“Kotak Suara, Isi Seribu Janji — Tapi Tak Satu Milik Kami”
💭 Pengantar Pendek:
“Rakyat memilih... lalu disingkirkan secara elegan. Begitulah demokrasi saat berubah jadi opera sabun.”
📜 Puisi Satir: “Kotak Suara, Isi Seribu Janji — Tapi Tak Satu Milik Kami”
I. Simfoni Pemilihan Umum
Tuan dan puan, mari berkumpul!
Di panggung pesta rakyat nan semarak,
Kita bersulang untuk suara,
Yang dijual murah, dibeli pakai pelukan palsu dan nasi kotak.
Di podium megah para aktor bicara,
Penuh janji manis seperti permen obat batuk:
Menyembuhkan kekecewaan... sementara.
Tapi efek sampingnya: ketagihan pada kebohongan yang sama.

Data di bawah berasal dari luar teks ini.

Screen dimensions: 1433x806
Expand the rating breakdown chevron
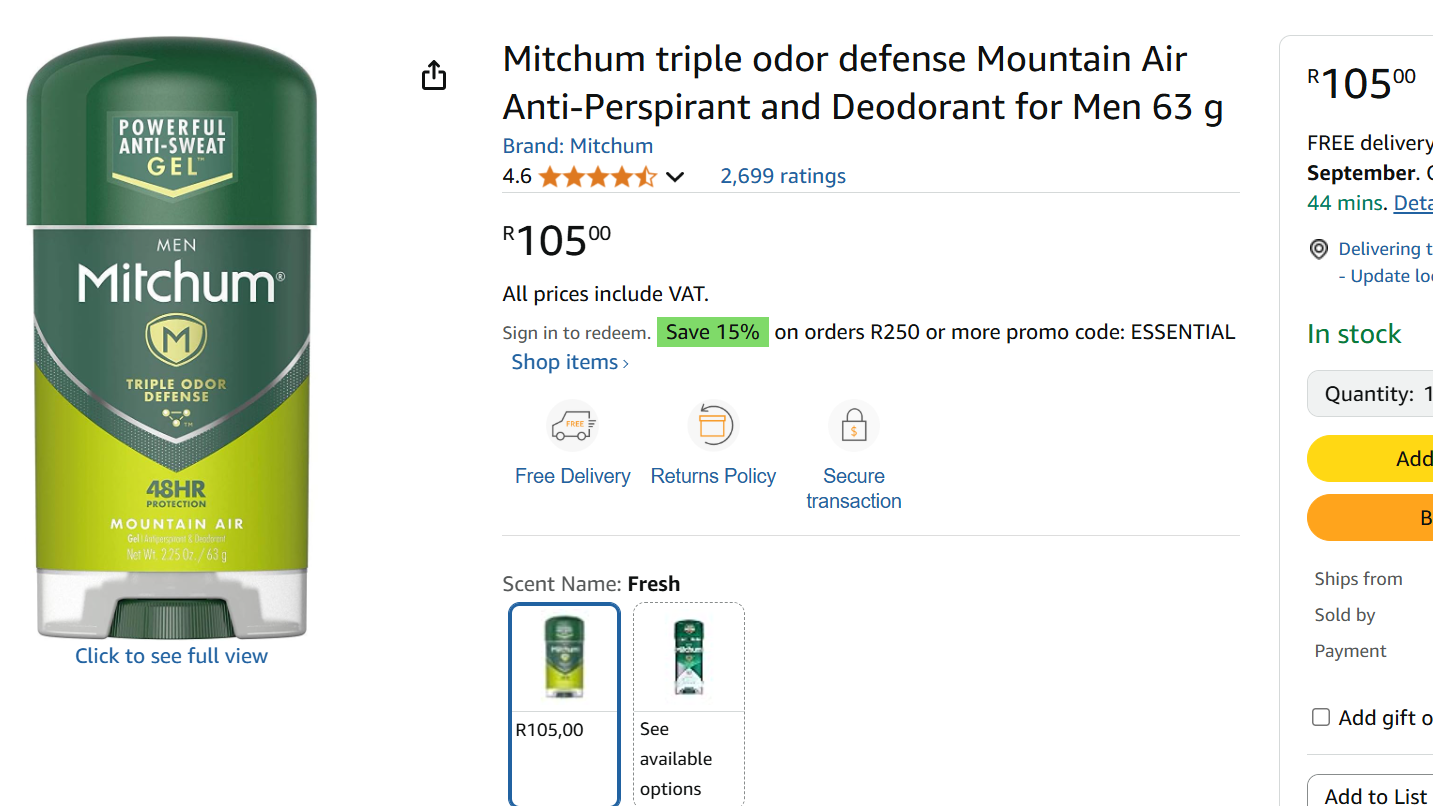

II. Rakyat—Sang Bintang Figuran
Namaku disebut dalam baliho:
“Untukmu, rakyat tercinta!”
Tapi saat kuberteriak kelaparan,
Aku hanya bunyi latar:
Ssst... suara rakyat bikin noise polling!
Kupilih dia—karena katanya,
Dia dari kampung sebelah.
Tapi begitu duduk di kursi empuk,
Kampungnya pindah ke bursa saham.
III. Surat Suara: Surat Wasiat Tanpa Waris
Ada bilik...
Tempat harap ditaruh seperti kertas bekas,
Dilipat, disobek, dihitung,
Lalu dibakar dalam rapat tertutup.
“Kau sudah memilih,” katanya bangga.
Lalu kenapa hidupku dipilihkan?
Gulaku, gas ku, dan bahkan rasa kecewaku,
Sudah dijadwalkan dalam sidang parlemen.
IV. Wakil Rakyat, Tanpa Rakyat di Dalamnya
Wakil itu katanya wakilku,
Tapi aku tak pernah bertemu dengannya,
Kecuali di Instagram Story
Saat dia selfie bareng menteri,
Dengan caption: “Bersama rakyat, dari hotel bintang lima.”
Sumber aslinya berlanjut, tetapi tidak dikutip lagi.